Constructed in 1909 on what was then the campus of the Northfield School for Girls, the Chapel was renamed in honor of Our Mother of Perpetual Help last summer, as the College prepared for the arrival of the first students on the newly acquired New England campus. Over the last year the building has undergone a steady process of transformation, with the installation of a center aisle for processions, an altar, a tabernacle, an altar rail, kneelers, confessionals, and a mosaic of its patroness. With the addition of the stations, the Chapel’s transformation is one step closer to completion.

“The stations come from a church that was closed in the Pittsburgh area,” says New England Chaplain Rev. Greg Markey. “Each one is a work of art, especially the faces. They match the Chapel amazingly well, both by the size and the color,” even though they were designed for another building. “They were made during the same historical period, right after the turn of the century.”

In this regard, the New England stations share something in common with the indoor stations of the Cross on the California campus. The 14 travertine stations that hang in Our Lady of the Most Holy Trinity Chapel were likewise more than 100 years old and salvaged from a shuttered church  — St. Thomas Aquinas in Milwaukee — yet providentially seem to match perfectly the style of their new home.

Like those in California, the New England stations are also a reflection of the tremendous generosity of Thomas Aquinas College’s benefactors, many of whom stepped forward in response to Fr. Markey’s request last fall to help furnish the Massachusetts chapel. “I am especially grateful to the benefactors who sponsored the stations,” the chaplain says. “It would not have been possible without their generosity, and now the whole community is enjoying them.”

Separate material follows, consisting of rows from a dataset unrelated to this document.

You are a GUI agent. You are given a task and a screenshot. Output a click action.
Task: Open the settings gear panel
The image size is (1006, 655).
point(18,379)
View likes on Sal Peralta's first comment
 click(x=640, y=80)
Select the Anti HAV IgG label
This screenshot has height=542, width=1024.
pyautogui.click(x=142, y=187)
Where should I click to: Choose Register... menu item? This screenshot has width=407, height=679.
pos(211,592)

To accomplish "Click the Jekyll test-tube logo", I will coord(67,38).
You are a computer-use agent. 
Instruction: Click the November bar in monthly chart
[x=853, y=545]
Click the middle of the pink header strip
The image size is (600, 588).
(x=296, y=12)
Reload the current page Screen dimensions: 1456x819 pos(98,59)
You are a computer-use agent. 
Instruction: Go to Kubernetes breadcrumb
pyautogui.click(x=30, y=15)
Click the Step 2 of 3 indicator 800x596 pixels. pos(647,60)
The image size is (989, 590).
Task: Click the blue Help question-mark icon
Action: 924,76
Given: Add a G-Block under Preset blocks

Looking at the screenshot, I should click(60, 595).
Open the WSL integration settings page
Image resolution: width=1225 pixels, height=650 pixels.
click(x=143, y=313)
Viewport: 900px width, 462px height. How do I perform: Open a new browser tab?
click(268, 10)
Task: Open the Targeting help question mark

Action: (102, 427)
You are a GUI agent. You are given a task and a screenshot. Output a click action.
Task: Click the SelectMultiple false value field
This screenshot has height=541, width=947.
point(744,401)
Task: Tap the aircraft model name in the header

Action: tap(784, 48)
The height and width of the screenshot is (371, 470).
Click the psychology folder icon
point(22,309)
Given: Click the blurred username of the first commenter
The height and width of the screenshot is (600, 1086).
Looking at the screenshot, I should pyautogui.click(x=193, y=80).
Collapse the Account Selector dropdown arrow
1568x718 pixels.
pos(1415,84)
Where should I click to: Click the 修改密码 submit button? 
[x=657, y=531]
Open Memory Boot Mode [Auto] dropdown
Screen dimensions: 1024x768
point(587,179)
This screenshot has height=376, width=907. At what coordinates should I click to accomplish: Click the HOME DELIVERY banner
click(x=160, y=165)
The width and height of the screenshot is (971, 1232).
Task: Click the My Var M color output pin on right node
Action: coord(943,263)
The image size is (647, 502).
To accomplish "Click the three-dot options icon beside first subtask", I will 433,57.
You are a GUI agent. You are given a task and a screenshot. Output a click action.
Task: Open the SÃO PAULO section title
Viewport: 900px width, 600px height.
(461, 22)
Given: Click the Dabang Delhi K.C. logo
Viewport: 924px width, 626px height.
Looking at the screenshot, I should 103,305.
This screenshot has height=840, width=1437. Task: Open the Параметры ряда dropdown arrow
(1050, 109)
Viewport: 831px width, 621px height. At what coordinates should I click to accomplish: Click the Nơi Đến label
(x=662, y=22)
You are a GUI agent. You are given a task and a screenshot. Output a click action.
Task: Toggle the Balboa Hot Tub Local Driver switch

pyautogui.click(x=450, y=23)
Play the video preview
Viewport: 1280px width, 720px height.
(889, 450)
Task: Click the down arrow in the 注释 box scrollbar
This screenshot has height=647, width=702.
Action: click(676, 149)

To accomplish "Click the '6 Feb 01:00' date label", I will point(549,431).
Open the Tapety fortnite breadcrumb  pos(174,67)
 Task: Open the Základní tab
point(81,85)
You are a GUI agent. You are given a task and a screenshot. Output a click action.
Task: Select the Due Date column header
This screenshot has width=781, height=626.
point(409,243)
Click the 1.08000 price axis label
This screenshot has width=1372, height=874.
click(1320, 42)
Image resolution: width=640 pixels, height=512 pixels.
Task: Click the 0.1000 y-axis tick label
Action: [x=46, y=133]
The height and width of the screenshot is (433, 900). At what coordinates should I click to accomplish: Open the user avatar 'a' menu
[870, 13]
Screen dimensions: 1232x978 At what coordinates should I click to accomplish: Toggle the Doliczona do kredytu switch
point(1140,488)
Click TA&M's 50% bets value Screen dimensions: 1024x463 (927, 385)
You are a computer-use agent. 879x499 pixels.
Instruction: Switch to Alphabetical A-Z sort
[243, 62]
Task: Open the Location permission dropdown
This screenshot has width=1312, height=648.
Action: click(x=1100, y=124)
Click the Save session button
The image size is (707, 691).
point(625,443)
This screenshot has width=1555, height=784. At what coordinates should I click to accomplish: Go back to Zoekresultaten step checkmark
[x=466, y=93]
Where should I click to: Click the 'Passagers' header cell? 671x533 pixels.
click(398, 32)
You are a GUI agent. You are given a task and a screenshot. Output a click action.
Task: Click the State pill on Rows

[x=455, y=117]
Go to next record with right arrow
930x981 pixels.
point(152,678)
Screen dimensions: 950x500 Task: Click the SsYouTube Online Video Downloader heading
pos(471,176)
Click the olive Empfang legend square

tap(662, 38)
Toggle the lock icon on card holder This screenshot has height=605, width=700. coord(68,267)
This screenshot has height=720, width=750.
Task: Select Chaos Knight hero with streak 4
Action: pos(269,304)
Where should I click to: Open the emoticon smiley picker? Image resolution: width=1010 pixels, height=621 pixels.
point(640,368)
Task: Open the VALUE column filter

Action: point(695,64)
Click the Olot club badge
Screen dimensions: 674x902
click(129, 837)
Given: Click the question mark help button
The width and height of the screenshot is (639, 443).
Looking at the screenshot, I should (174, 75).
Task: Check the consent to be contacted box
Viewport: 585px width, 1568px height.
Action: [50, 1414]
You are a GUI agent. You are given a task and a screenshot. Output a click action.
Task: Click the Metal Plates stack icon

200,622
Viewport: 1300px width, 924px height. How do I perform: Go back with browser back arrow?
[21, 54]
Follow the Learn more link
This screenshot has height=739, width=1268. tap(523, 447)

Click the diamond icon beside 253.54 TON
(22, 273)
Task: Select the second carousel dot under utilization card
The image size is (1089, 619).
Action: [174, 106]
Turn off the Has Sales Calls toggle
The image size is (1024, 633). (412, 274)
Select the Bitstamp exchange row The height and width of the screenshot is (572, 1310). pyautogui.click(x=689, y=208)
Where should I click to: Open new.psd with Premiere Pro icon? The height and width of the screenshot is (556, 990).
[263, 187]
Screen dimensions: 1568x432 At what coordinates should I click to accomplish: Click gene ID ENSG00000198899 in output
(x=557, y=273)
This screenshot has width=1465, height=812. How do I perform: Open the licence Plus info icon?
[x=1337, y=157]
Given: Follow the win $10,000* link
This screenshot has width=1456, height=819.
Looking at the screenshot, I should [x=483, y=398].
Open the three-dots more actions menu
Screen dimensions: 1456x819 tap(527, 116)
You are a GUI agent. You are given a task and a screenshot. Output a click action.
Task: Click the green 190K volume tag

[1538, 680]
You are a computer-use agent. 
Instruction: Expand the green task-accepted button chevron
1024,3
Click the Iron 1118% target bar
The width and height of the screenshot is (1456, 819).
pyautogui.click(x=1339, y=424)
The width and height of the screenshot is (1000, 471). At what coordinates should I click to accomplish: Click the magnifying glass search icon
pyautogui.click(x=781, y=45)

Credit for the stations’ beauty belongs in no small part to the work of two artisans who helped restore them before their installation. Michelle Scheurer, the mother of a freshman on the New England campus, touched up the paint on the statues and their bases. And since most of the stations were missing their crosses, alumnus woodworker George Krestyn (’03) — who previously reconfigured the Chapel’s pews and refinished its floor — crafted and affixed new ones. “The Chapel,” says Fr. Markey, “is starting to look very Catholic now.”

The fruits of this hard work and generosity were evident Friday night. Most of the student body, joined by members of the faculty, their families, and members of the surrounding community, came to the evening service to contemplate Christ’s salvific sacrifice. In keeping with College custom, Fr. Markey led the faithful in praying St. Alphonsus Liguori’s “Way of the Cross,” the very prayers that students have long said at stations services on the California campus.

We adore You, O Christ, and we praise You.
Because, by Your holy cross, You have redeemed the world.

If you would like to pray with the students of Thomas Aquinas College this Lent, please sign up for daily reminders to watch our five-minute Stations of the Cross video.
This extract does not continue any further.